Problem requirements
Return the following from the records below: each line, word for word, starting with the line that contains "Task: Click Rename this item link" and going on through the line that contains "Select the Refunds", with nothing outside that range.

[Pixel coordinate grounding data]
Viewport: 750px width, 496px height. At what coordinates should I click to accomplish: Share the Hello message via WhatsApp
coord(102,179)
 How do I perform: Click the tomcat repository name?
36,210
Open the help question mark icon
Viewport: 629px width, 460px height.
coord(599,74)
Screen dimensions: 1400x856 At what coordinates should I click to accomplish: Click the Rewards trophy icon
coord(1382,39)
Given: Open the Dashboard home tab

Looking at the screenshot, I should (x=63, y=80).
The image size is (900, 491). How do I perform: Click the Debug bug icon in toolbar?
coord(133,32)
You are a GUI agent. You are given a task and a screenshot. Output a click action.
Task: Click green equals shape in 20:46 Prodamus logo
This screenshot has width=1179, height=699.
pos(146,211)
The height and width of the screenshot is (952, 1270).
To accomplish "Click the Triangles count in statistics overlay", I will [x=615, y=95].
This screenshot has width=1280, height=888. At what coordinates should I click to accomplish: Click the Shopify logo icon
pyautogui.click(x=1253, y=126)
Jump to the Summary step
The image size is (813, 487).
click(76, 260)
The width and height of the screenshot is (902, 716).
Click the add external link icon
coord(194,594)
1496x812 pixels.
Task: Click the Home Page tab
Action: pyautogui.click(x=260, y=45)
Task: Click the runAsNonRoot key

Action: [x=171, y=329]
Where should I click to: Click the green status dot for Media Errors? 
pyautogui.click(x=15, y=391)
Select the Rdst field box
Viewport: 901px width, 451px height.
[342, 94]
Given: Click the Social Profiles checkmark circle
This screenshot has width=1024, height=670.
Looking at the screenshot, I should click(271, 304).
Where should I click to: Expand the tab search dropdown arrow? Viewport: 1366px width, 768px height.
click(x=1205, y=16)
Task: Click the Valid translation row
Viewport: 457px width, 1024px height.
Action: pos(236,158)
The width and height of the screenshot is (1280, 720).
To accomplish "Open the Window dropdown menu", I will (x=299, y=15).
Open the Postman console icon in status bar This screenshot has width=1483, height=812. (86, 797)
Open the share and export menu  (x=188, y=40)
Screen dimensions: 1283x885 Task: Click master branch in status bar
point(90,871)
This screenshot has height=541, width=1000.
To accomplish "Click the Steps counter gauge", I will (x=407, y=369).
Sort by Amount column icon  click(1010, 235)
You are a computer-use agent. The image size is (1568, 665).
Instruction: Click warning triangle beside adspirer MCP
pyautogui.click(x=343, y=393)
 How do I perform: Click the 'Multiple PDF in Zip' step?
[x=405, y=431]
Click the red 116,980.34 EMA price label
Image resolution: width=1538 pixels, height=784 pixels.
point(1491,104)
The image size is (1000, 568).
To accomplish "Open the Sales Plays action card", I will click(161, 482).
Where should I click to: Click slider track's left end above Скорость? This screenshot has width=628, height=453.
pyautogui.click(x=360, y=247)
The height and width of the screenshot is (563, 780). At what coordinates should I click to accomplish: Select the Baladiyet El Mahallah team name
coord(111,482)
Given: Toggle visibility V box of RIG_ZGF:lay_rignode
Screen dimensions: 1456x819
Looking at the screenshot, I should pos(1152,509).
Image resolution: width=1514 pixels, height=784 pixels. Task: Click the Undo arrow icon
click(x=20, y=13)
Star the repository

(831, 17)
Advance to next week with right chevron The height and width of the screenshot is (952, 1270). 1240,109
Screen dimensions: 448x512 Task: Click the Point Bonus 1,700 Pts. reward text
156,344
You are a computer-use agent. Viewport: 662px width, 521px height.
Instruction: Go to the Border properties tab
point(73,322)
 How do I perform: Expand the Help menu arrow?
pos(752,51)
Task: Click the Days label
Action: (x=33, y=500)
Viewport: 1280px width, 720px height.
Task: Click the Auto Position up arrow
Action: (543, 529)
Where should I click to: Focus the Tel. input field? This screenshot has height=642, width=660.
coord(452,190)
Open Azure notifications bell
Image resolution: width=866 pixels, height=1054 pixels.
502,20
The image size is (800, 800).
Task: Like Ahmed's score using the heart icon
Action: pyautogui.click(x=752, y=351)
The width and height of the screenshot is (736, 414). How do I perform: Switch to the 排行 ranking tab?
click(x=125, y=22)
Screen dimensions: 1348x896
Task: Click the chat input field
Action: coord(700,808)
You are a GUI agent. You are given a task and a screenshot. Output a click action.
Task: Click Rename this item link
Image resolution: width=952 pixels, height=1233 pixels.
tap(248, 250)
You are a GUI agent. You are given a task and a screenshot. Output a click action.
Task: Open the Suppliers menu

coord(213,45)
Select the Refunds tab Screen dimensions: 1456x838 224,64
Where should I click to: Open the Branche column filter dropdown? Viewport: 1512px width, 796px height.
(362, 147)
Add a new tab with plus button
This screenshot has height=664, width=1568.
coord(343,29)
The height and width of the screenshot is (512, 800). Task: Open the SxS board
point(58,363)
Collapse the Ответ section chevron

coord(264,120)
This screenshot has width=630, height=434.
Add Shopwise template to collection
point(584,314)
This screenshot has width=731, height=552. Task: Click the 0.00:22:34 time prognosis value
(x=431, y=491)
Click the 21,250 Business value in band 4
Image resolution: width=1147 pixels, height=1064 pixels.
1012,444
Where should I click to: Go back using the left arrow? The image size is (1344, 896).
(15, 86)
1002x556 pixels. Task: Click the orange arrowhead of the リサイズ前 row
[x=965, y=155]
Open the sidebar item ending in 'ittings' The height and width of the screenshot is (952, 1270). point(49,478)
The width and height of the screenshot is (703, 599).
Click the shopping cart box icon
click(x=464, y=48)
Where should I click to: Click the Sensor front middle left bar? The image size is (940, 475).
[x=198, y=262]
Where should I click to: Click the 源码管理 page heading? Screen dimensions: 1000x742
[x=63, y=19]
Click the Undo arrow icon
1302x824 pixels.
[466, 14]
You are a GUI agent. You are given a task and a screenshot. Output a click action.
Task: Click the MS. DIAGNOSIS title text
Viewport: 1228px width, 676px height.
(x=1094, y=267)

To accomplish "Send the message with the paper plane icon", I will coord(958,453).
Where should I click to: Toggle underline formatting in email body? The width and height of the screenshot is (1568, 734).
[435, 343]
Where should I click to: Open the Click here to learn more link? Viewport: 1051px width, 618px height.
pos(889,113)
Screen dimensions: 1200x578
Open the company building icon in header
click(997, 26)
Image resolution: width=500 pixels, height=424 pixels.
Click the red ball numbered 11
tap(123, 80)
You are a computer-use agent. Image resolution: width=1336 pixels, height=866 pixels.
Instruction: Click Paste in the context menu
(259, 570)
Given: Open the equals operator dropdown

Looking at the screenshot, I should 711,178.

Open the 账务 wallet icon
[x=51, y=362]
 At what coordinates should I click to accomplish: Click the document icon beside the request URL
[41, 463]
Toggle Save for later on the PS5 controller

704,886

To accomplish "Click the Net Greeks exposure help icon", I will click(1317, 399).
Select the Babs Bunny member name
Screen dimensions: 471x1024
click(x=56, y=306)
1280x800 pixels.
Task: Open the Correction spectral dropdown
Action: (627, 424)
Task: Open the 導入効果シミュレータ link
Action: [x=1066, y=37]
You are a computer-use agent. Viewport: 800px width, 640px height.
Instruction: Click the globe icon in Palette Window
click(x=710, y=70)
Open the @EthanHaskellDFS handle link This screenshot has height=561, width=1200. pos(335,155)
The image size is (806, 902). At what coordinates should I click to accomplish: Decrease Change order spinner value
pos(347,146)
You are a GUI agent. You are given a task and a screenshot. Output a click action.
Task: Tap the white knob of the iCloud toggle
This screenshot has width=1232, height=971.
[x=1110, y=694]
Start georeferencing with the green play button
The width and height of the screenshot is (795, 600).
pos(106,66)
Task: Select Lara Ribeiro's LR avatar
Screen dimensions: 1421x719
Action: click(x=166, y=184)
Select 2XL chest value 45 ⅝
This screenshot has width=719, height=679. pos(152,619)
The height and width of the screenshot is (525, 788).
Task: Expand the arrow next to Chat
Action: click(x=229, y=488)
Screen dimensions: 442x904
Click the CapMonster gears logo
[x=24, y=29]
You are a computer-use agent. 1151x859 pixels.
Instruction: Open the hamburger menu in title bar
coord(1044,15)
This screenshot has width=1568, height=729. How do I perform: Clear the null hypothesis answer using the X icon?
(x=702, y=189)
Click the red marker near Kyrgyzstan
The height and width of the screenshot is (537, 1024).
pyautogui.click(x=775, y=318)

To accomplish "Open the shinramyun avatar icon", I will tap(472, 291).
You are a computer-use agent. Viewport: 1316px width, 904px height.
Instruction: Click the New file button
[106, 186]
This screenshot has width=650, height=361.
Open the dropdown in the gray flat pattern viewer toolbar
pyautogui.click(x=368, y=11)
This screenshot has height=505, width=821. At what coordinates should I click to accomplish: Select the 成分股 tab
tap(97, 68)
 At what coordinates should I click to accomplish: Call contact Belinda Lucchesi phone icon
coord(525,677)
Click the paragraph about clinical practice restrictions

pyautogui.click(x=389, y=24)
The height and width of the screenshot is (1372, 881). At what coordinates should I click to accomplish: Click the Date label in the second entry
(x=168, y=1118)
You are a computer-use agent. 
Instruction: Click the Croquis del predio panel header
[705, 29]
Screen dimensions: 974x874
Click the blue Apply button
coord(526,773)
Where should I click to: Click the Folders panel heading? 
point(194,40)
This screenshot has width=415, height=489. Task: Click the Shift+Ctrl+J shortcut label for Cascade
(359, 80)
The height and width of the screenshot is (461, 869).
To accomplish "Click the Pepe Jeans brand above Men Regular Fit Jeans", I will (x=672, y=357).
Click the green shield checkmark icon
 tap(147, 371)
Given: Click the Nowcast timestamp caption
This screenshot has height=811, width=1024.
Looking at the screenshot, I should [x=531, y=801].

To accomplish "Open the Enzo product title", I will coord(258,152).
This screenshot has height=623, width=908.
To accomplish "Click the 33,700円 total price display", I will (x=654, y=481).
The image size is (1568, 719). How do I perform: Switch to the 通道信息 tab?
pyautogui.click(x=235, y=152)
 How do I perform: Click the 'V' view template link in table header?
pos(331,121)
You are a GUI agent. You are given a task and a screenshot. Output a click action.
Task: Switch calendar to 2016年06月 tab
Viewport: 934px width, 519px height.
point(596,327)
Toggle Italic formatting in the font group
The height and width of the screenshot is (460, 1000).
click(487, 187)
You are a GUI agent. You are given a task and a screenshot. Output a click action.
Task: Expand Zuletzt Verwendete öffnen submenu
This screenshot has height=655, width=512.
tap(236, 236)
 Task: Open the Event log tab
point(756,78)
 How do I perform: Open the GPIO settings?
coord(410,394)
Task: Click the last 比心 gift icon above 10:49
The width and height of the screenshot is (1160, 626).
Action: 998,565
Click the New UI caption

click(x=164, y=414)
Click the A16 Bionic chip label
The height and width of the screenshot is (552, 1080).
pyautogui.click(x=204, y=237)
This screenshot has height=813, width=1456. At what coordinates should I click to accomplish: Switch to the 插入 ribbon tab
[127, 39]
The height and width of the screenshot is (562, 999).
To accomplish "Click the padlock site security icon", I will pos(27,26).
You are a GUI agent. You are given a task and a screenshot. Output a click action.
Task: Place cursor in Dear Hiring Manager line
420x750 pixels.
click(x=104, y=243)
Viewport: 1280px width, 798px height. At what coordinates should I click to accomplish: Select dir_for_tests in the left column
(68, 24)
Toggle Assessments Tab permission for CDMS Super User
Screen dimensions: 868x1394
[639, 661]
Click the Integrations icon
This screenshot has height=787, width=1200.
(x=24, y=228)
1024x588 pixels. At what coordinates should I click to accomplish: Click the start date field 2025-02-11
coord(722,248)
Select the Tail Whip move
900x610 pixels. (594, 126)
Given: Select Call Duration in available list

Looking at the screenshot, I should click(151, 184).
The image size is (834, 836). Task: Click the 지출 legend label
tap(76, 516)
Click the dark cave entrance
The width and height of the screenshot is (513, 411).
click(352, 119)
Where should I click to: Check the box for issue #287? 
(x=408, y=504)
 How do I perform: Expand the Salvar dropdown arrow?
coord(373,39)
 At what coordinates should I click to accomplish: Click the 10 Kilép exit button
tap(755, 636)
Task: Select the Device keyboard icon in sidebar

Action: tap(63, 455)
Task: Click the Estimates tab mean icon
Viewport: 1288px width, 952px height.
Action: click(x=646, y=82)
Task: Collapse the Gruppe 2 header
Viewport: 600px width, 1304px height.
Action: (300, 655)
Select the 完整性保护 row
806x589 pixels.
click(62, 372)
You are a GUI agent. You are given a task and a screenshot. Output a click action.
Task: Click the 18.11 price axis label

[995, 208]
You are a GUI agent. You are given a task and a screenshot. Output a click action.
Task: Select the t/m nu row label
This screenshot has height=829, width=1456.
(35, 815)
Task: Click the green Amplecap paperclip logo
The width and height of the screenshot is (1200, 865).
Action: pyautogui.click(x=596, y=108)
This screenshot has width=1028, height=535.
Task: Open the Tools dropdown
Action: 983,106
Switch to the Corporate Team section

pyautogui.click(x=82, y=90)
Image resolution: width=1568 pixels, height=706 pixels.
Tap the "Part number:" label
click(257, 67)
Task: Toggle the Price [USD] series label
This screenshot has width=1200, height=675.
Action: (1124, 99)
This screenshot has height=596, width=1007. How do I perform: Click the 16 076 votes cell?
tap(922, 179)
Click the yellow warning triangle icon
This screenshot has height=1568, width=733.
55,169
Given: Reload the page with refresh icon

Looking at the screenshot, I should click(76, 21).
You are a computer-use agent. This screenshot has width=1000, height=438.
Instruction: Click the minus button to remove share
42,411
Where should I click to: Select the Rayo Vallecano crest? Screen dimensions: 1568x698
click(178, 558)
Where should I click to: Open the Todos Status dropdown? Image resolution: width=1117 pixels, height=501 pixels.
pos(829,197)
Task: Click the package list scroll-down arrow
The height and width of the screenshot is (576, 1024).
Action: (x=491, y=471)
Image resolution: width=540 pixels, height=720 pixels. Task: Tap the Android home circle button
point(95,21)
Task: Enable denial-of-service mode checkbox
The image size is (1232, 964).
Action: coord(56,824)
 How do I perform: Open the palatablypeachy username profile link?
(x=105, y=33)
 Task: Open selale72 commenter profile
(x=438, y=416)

Output of the exercise
Task: Click Rename this item link
Image resolution: width=952 pixels, height=1233 pixels.
tap(248, 250)
You are a GUI agent. You are given a task and a screenshot. Output a click action.
Task: Open the Suppliers menu

coord(213,45)
Select the Refunds tab Screen dimensions: 1456x838 224,64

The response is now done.